Introduction
In Terraform Enterprise and HCP Terraform, environment variables marked as sensitive are intentionally masked in the UI and run logs to prevent exposure of secrets. During troubleshooting or validation, administrators may need a controlled way to confirm that a sensitive environment variable is correctly set in a workspace.
This article demonstrates a simple method to verify the value of a sensitive environment variable during a Terraform run by using a null_resource with a local-exec provisioner.
Expected Outcome
After following this guide, you will be able to:
Trigger a Terraform run that prints the value of a sensitive environment variable configured in a workspace. Confirm whether the variable is correctly injected into the Terraform runtime environment.

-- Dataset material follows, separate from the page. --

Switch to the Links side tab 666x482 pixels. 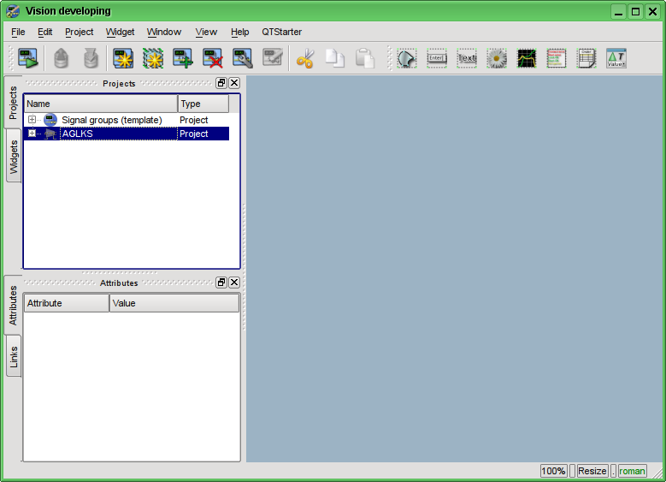(14, 357)
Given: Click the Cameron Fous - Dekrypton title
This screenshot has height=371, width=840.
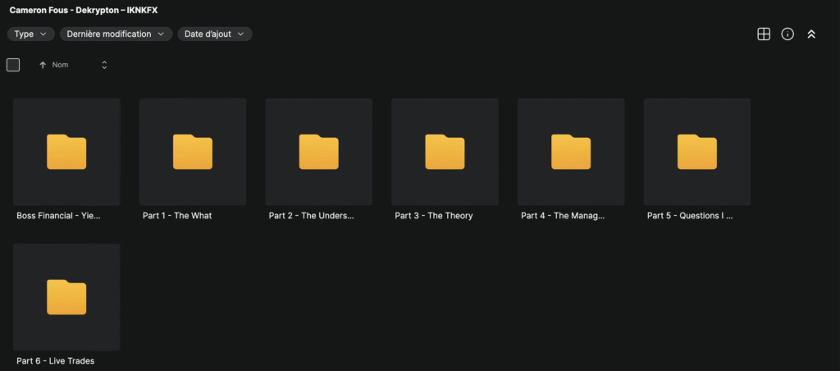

Prerequisites (if applicable)
Access to a workspace in Terraform Enterprise or HCP Terraform
Permission to modify Terraform configuration in the workspace
A sensitive environment variable already configured in the workspace settings
A Terraform run environment that allows execution of local-exec provisioners
Use Case
Sensitive environment variables in Terraform workspaces are commonly used for:
API tokens
Cloud provider credentials
External service secrets
Because these variables are masked in the UI, it may be difficult to confirm whether the value is being correctly passed to Terraform during execution. This method allows administrators to verify the runtime availability of the variable during debugging.
Procedure
Step 1
Ensure the sensitive environment variable is defined in the workspace.
Example:
Workspace → Variables → Environment Variables
Key: env_secret_variable_name Value: <secret-value> Sensitive: Enabled
Step 2
Add the following Terraform configuration to your code:
resource "null_resource" "sensitive_env" {
provisioner "local-exec" {
command = <<EOT
echo "env_secret : $env_secret_variable_name"
EOT
}
}This configuration executes a local command during the Terraform run and prints the value of the environment variable.
Step 3
If VCS drive workspace than commit and push the configuration to trigger a new Terraform run in the workspace
If it is CLI driven workspace, perform the run from the directory
During the run:
Terraform will execute the null_resource. The local-exec provisioner will print the environment variable value to the run logs.
Step 4
Open the run logs in the workspace and locate the output produced by the null_resource.
Example output:
env_secret : my-secret-value
This confirms that the sensitive environment variable is correctly available to the Terraform runtime.
Additional Information
This method should be used only for debugging purposes, as it exposes sensitive values in run logs. After verification, remove the configuration to avoid unintended exposure of secrets.